■ **EXCERPT TO READ**
Wednesday, November 25, 2009

so tomorrow is thanksgiving. it hit me driving today that my mom isn't here for this. i hate driving now. everytime i am driving, i am alone with my thoughts. i am about 75% of the time crying for 5 minutes.

I seem to cry more now than i did before the funeral. Before the funeral, I felt like a rock. I felt strong. i didn't cry much. But after the funeral, maybe it seems more real now. Or maybe its the baby hormones. I dont know. All i know is, i get sad more easily now...i cry instantly. but it only lasts a few minutes. i think about her a lot. i am always talking to her too. i hope she hears me.

its still unbelievable to me that shes not here. i still picture her face and she is so damned alive. she loved thanksgiving. not for the holiday but for the family gathering. it is something special...i was determined to have thanksgiving this year and tomorrow, we will celebrate. for her.

the other day as i told my sister in law my due date, she said "ooh lucky number 7!". i hadnt even really thought about that. and one second i am happy, saying what a cool due date and the next second i am sad, because, man my mom would have enjoyed that too. i was sad because i couldn't tell her my due date.

■ **PROVIDED MATERIAL**
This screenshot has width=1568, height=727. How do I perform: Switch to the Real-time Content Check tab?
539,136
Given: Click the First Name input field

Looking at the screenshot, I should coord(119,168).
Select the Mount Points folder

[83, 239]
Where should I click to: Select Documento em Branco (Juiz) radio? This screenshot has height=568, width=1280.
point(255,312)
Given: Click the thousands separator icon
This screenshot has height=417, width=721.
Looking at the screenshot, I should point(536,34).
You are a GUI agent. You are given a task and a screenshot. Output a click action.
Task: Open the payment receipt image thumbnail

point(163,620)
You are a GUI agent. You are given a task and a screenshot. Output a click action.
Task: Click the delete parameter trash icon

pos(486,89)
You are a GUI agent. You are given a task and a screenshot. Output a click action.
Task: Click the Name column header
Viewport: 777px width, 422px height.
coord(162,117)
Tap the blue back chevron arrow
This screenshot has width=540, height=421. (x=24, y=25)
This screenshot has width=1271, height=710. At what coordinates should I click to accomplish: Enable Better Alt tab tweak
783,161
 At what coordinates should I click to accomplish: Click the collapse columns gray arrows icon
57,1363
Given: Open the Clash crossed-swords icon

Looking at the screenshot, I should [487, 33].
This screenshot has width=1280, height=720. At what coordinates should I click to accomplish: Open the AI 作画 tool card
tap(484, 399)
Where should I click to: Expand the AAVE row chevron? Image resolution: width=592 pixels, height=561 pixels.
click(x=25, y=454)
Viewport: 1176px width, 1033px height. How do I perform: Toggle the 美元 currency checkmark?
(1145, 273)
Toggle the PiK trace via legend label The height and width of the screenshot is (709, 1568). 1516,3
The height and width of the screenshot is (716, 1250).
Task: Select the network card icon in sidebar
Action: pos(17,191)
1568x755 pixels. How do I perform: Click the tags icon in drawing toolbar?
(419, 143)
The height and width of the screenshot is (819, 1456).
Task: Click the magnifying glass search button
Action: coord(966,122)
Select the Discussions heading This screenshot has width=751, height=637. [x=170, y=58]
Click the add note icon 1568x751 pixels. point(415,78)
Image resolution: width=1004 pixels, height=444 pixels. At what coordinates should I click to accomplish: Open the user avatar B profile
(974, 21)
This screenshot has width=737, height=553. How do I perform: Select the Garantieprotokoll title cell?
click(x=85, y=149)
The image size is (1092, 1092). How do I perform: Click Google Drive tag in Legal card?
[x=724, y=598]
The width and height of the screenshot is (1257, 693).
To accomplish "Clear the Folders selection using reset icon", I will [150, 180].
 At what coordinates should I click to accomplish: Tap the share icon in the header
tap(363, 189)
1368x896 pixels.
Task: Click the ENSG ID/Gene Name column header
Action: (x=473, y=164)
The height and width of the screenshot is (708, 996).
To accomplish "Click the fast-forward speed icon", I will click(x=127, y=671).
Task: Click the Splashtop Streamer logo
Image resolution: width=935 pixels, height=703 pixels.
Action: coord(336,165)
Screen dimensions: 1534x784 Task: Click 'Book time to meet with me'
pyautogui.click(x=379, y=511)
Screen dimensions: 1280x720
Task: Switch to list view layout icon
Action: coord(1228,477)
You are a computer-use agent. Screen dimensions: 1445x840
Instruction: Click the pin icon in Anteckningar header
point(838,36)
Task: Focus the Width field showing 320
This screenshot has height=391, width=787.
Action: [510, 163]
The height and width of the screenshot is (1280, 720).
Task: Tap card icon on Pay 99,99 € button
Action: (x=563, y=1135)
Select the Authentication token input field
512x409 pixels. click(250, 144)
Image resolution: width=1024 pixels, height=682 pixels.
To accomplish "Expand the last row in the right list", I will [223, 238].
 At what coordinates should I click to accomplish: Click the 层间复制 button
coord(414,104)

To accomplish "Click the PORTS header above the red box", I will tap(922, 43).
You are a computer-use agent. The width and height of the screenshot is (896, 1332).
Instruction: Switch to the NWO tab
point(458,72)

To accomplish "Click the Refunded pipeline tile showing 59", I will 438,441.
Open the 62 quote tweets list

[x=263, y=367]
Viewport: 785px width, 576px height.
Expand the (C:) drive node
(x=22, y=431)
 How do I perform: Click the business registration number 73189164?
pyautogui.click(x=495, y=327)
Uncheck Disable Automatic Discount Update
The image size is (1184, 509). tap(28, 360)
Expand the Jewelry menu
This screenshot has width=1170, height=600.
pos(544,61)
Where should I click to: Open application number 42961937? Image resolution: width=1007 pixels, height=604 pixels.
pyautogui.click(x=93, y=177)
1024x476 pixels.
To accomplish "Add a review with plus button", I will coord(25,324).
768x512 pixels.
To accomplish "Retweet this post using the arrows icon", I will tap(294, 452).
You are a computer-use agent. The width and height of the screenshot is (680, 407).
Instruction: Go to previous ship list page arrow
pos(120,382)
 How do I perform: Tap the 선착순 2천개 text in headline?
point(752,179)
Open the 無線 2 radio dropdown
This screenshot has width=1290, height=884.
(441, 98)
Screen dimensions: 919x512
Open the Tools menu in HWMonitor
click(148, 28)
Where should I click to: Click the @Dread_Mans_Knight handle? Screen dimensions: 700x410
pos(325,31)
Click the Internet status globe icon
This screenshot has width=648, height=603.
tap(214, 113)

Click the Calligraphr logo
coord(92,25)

■ **EXERCISE REQUIREMENTS**
1 - Decide whether each statement agrees with the blog post, answering yes or no and quoting the deciding words: (a) The writer cried more before the funeral than after it. (b) The writer's mother loved Thanksgiving for the family gathering. (c) The sister-in-law called the due date "lucky number 7."
2 - According to the blog post, how often does the writer cry while driving, and for how long?
The records are separate material from the blog post.

■ **TASK RESULTS**
1 -
(a) No: "I seem to cry more now than i did before the funeral."
(b) Yes: "she loved thanksgiving. not for the holiday but for the family gathering."
(c) Yes: "she said "ooh lucky number 7!""

2 - About 75% of the time, for 5 minutes.